Driving without a license is a serious problem and the fact that he was on the roads without one and was caught three times over a period of 6 1/2 years, according to court records, demonstrates the lawlessness in immigration enforcement. Congress needs to work with state officials on creating a process for always asking citizenship status when an officer pulls someone over for a driving violation or at least in the forms in court. Some of the worst criminals are often initially engaged by law enforcement or the court system through traffic citations, and if they are here illegally, that should be their last infraction in this country.

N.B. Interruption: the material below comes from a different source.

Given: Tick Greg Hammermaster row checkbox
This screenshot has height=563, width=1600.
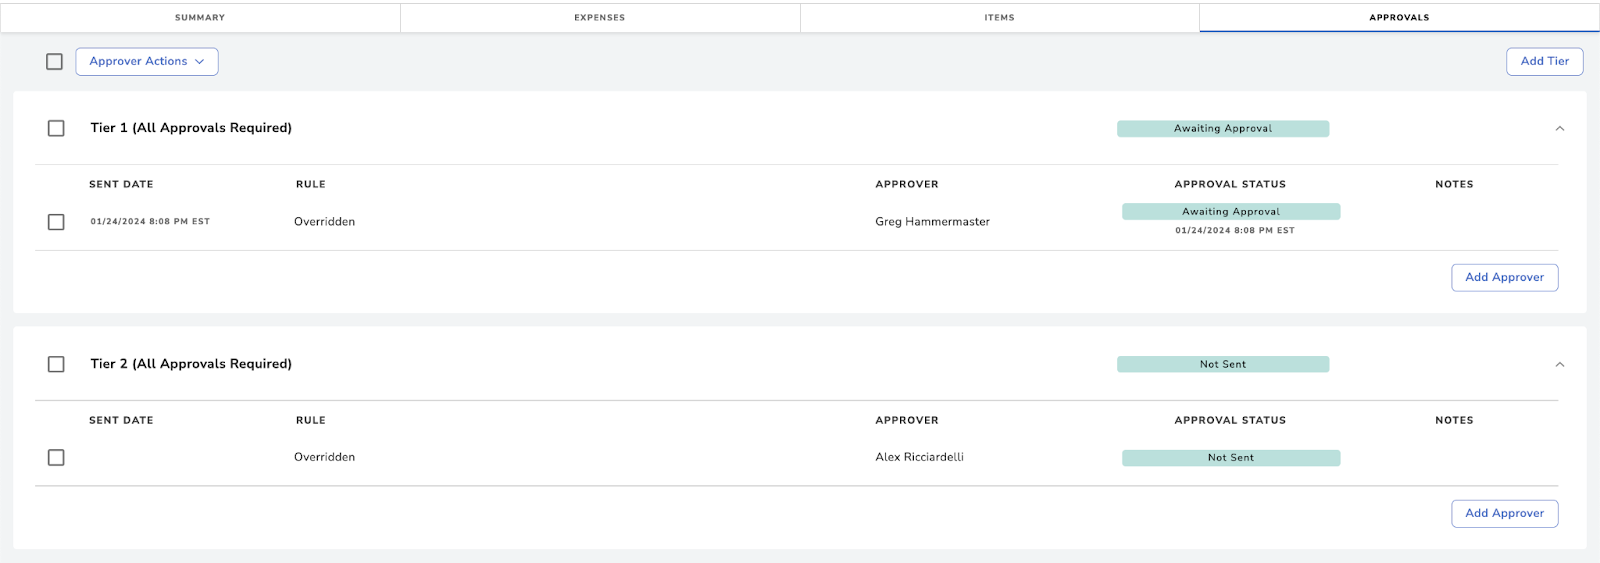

Even absent new congressional action, there is no reason why politicians on a local level shouldn’t be more proactive in enforcing immigration laws the same way localities enforce so many other federal laws. As Justice Clarence Thomas said in Arizona v U.S. (2010), “States, as sovereigns, have inherent authority to conduct arrests for violations of federal law, unless and until Congress removes that authority.” There is nothing in federal statute that prohibits local law enforcement from inquiring about citizenship status as a standard for every interaction with a resident.
Indeed, it is preposterous for anyone to assert that local law enforcement can’t arrest someone who must be deported by federal law. Quite the contrary: 8 U. S. C. §1644 unambiguously says that “no State or local government entity may be prohibited, or in any way restricted, from sending to or receiving from” federal immigration officials “information regarding the immigration status” of a foreign national. And, of course, §1373(c) says that ICE “shall respond to an inquiry by a Federal, State, or local government agency, seeking to verify or ascertain the citizenship or immigration status of any individual within the jurisdiction of the agency.”
Florida no longer permits counties to be sanctuary jurisdictions, thanks to Gov. Ron DeSantis. However, the horrific alleged crimes of Dilson Mejia-Licona should prompt more aggressive action to actively ensure that citizenship of anyone who cycles into the justice system is known and conveyed to the right authorities. After all, why should we harbor other countries’ criminals when we have enough of our own?